Data dodania: 2018-05-24 (12:14)
USA/ DANE: Wstępny indeks PMI dla przemysłu osiągnął w maju najwyższy poziom od 44 miesięcy (56,6 pkt.) – szacowano 56,5 pkt. USA / TRUMP/ WOJNY HANDLOWE / PODATKI: Prezydent potwierdził, że zlecił Departamentowi Handlu zbadanie możliwości podwyższenia stawek importowych na auta i ciężarówki (pod kątem tzw. sekcji 232 Aktu o Rozwoju Handlu z 1962 r.).
Wcześniej prezydent Trump zapowiedział, że jeszcze przed listopadowymi wyborami do Kongresu uchwalona zostanie kolejna obniżka podatków i będzie ona „naprawdę specjalna”.
USA / FED: Opublikowane wczoraj wieczorem zapiski z posiedzenia FED na początku maja przesądzają o podwyżce stóp procentowych w czerwcu. Linia podziału pomiędzy zwolennikami przyspieszenia tempa podwyżek (jeszcze 3 ruchy w tym roku), a tymi, którzy optują przy dwóch ruchach, rysuje się mniej więcej po równo. Zwrócono uwagę, że stopy procentowe powinny wzrosnąć do poziomu neutralnego, zanim nie będzie na to za późno, ale i też wymieniono źródła niepewności, takie jak polityka handlowa i fiskalna obecnej administracji.
EUROSTREFA / WŁOCHY: Prezydent Mattarella powierzył wczoraj Giuseppe Conte’mu misję utworzenia rządu. Kandydat na premiera zapowiedział, że będzie „obrońcą interesów Włochów. Skład gabinetu powinien zostać przedstawiony w ciągu kilku dni. Co ciekawe prezydent ma prawo veta, co do wyboru ministrów – może być to istotne w kontekście nominacji „eurosceptyka” Paolo Savony na stanowisko szefa resortu gospodarki.

**Dostarczony materiał:**
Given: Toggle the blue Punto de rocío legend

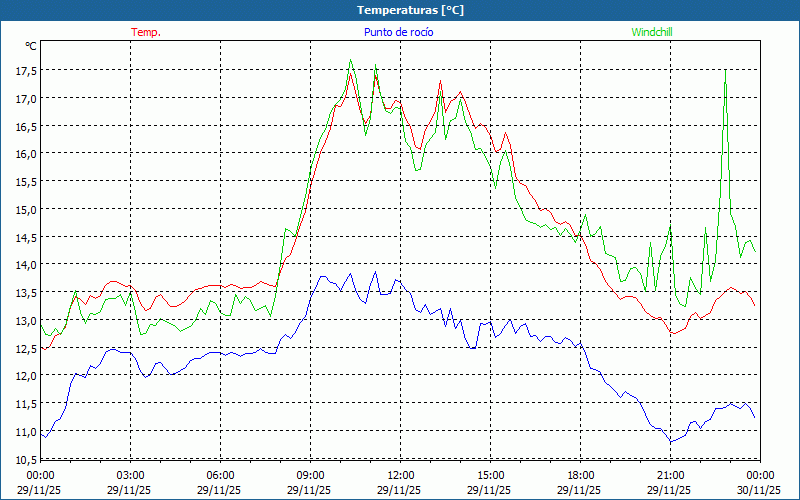Looking at the screenshot, I should coord(398,32).
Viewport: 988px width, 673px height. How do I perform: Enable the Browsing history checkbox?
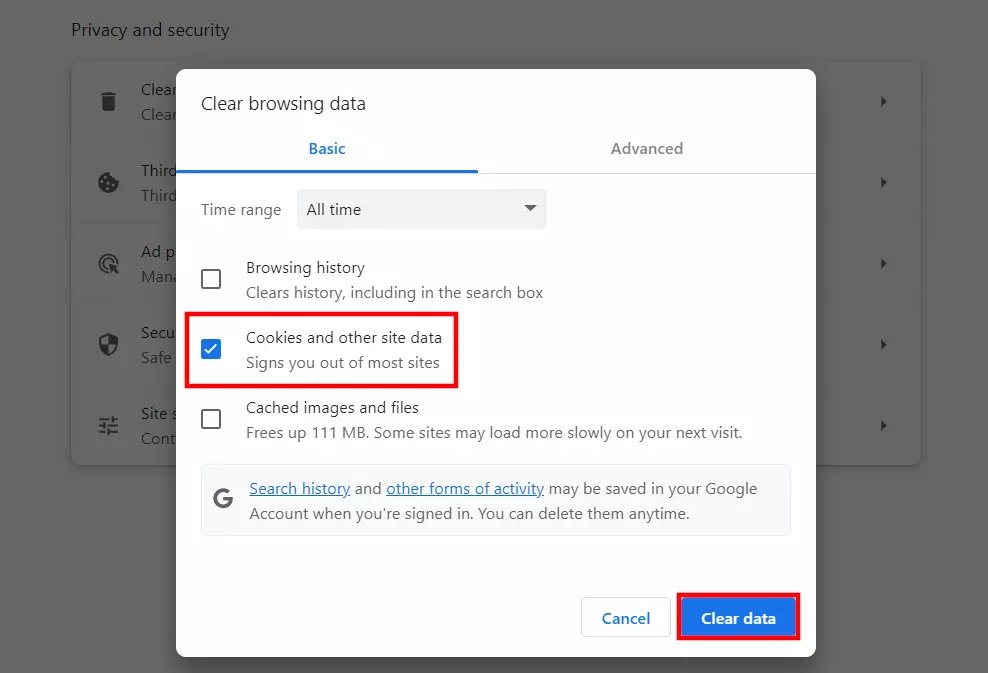pos(211,279)
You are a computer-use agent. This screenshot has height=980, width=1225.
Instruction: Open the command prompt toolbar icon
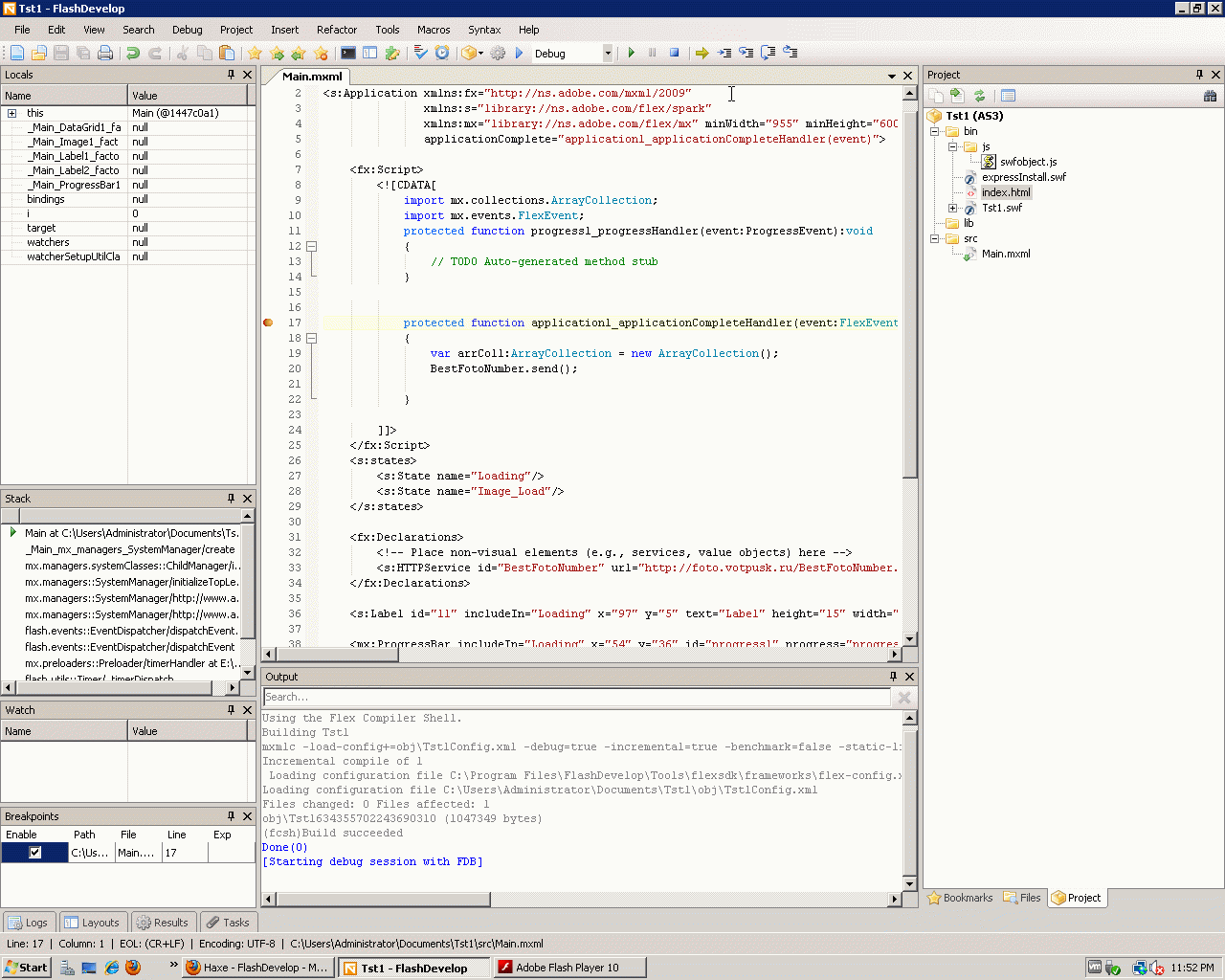tap(348, 54)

**Wymagania ćwiczenia:**
[A] Przedstaw w formie listy akapit przeglądu wiadomości zaczynający się od słów „USA / FED: Opublikowane wczoraj wieczorem”, zachowując jego najważniejsze fakty.
[B] Sformatuj wszystkie wpisy z bloku 1 jako listę numerowaną, bez pustych wierszy. Pomiń w odpowiedzi obrazy.

**Odpowiedzi po kolei:**
[A]
- Zapiski z posiedzenia FED z początku maja, opublikowane wczoraj wieczorem, przesądzają o podwyżce stóp procentowych w czerwcu.
- Zwolennicy szybszego tempa podwyżek (jeszcze trzy ruchy w tym roku) i zwolennicy dwóch ruchów dzielą się mniej więcej po równo.
- Zwrócono uwagę, że stopy procentowe powinny wzrosnąć do poziomu neutralnego, zanim będzie na to za późno.
- Jako źródła niepewności wymieniono politykę handlową i fiskalną obecnej administracji.

[B]
1. Given: Toggle the blue Punto de rocío legend
2. Looking at the screenshot, I should coord(398,32).
3. Viewport: 988px width, 673px height. How do I perform: Enable the Browsing history checkbox?
4. pos(211,279)
5. You are a computer-use agent. This screenshot has height=980, width=1225.
6. Instruction: Open the command prompt toolbar icon
7. tap(348, 54)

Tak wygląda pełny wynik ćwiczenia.